= THE TASK =
Transcribe the listing that follows in full, exactly, and drop its images.

= MATERIALS PROVIDED =

***

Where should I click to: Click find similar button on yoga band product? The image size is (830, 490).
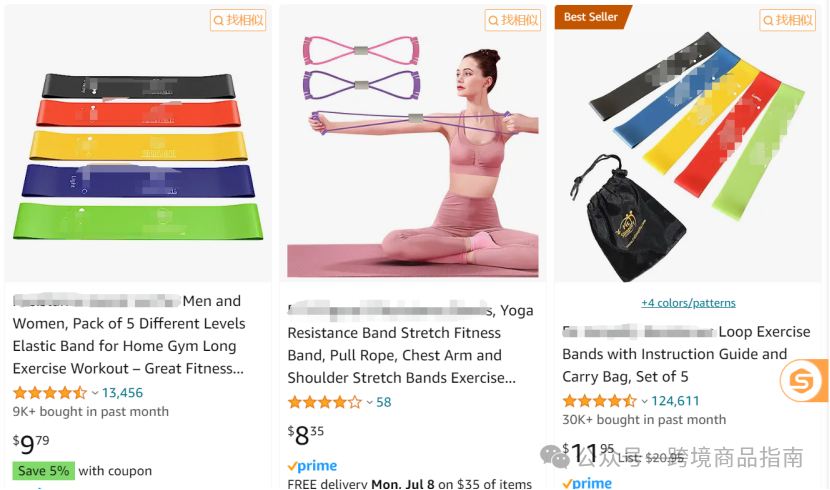point(512,20)
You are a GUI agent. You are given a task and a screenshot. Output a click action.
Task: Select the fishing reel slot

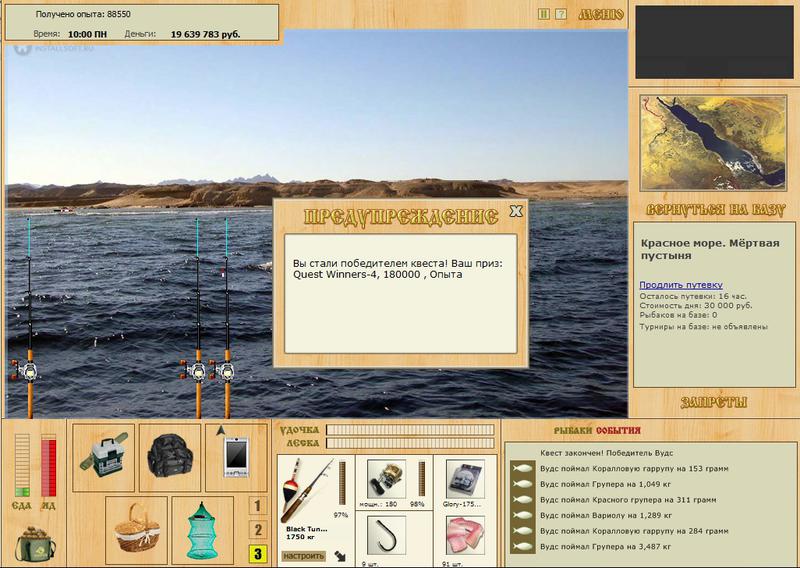(386, 479)
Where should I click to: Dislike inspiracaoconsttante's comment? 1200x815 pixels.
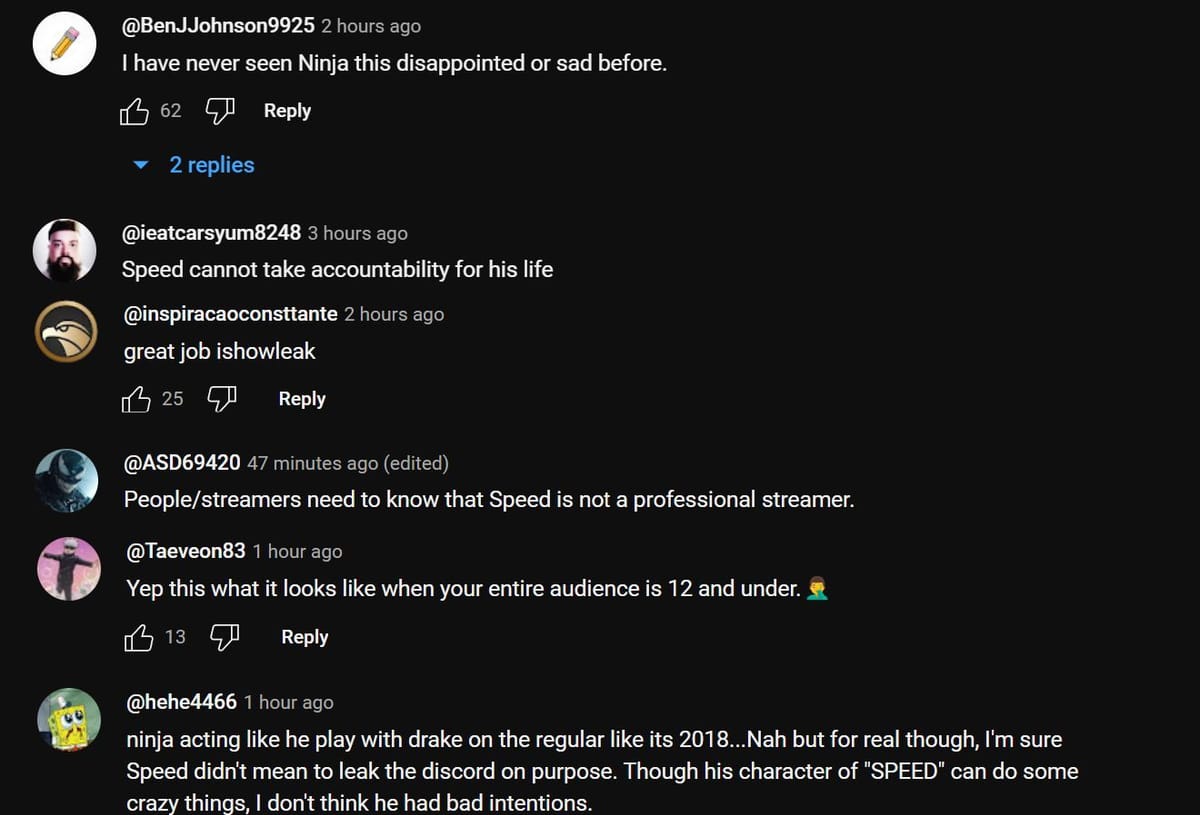click(221, 398)
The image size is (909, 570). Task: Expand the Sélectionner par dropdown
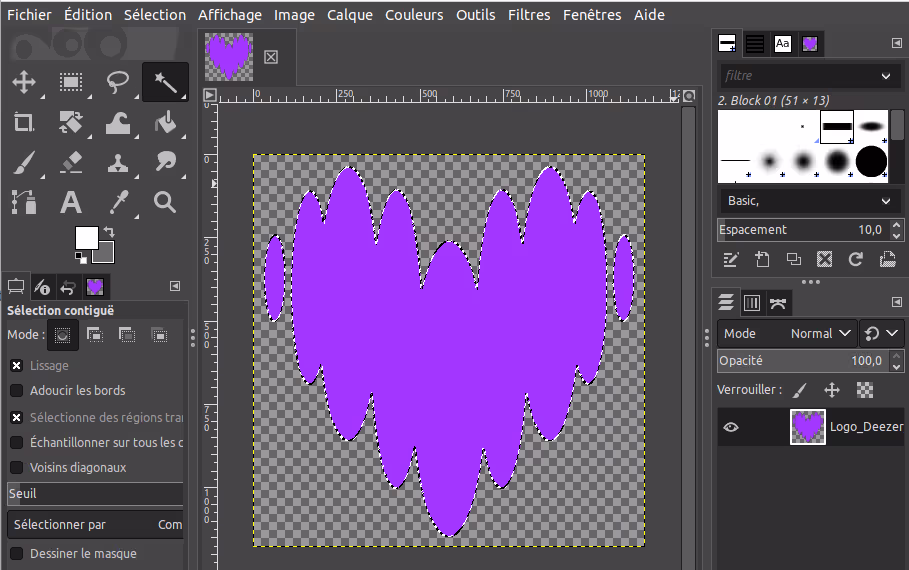tap(96, 525)
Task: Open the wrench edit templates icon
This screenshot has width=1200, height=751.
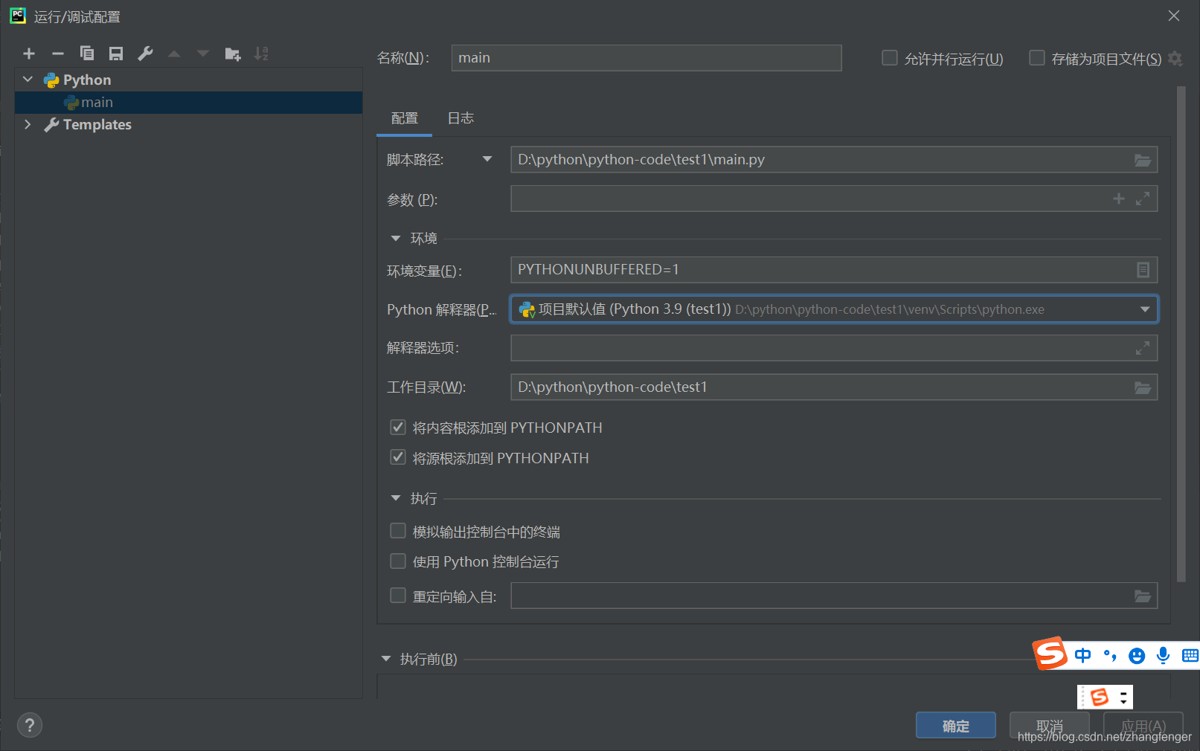Action: pyautogui.click(x=145, y=54)
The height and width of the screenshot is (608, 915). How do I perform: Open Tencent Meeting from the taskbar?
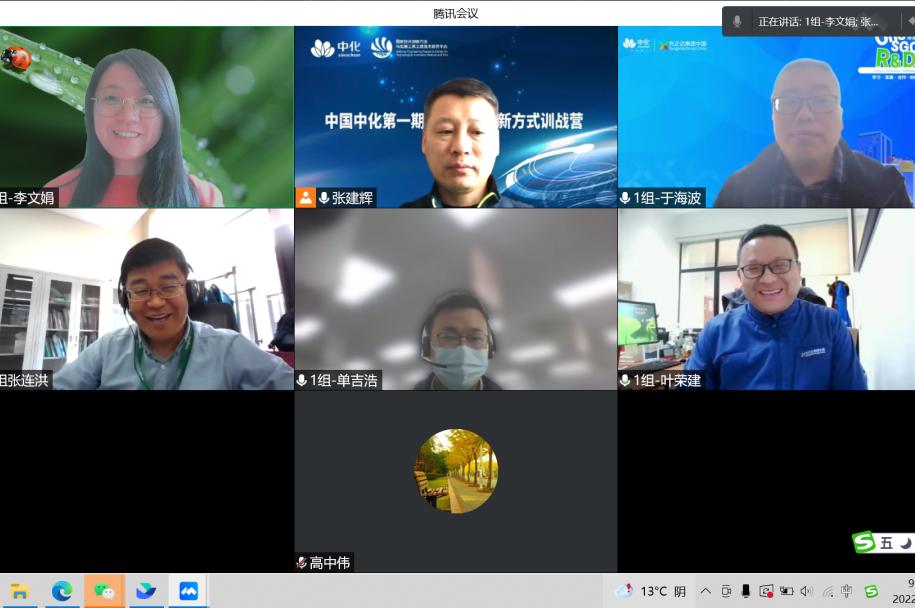click(x=188, y=590)
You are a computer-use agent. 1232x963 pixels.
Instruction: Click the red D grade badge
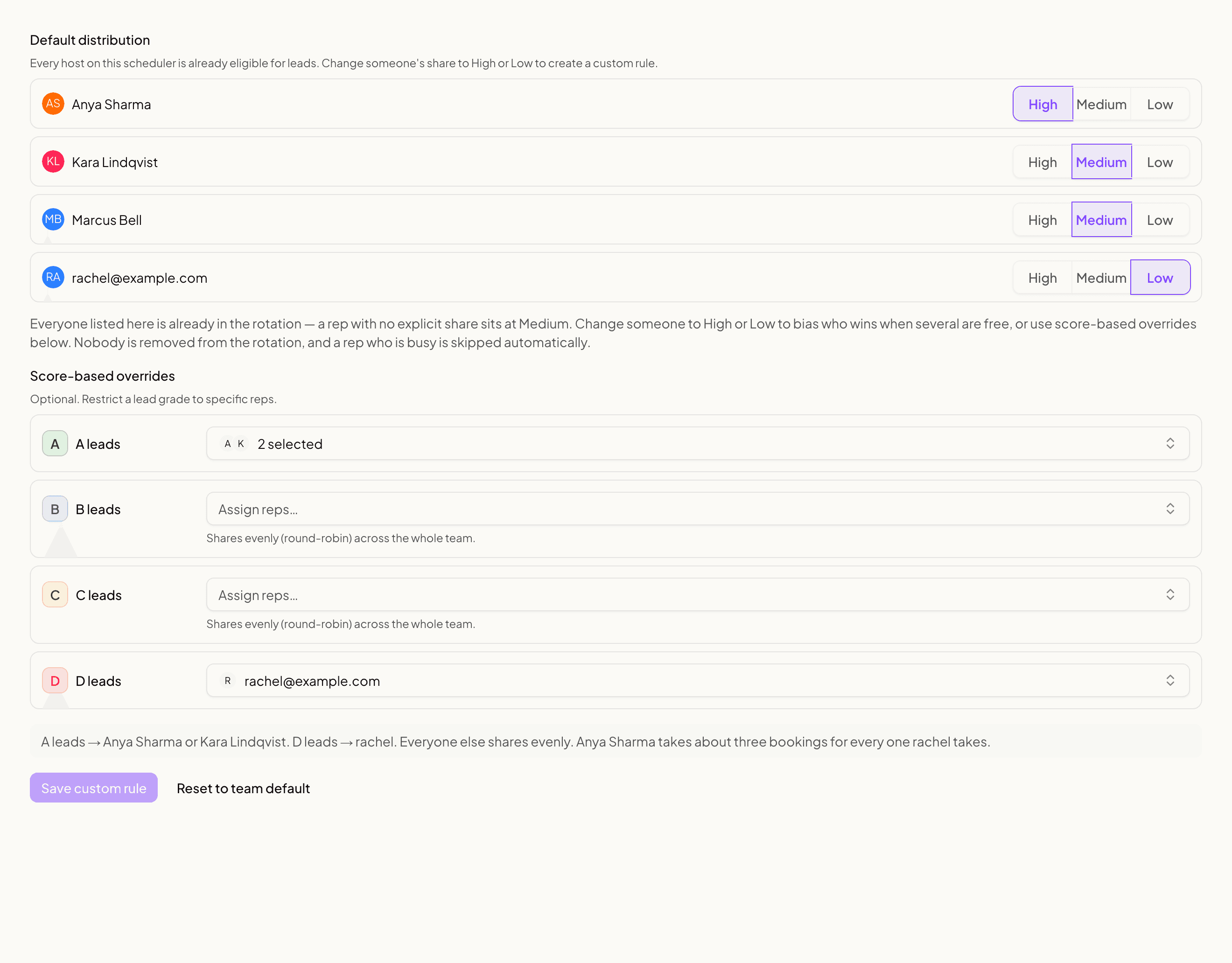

***

= OUTPUT OF THE TASK =
Where should I click to: Click find similar button on yoga band product? The image size is (830, 490).
point(512,20)
You are a GUI agent. You are given a task and a screenshot. Output a click action.
Task: Select the fishing reel slot

(386, 479)
Where should I click to: Dislike inspiracaoconsttante's comment? 1200x815 pixels.
click(221, 398)
The image size is (909, 570). Task: Expand the Sélectionner par dropdown
tap(96, 525)
Task: Open the wrench edit templates icon
This screenshot has width=1200, height=751.
Action: pyautogui.click(x=145, y=54)
The height and width of the screenshot is (608, 915). How do I perform: Open Tencent Meeting from the taskbar?
click(x=188, y=590)
You are a computer-use agent. 1232x963 pixels.
Instruction: Click the red D grade badge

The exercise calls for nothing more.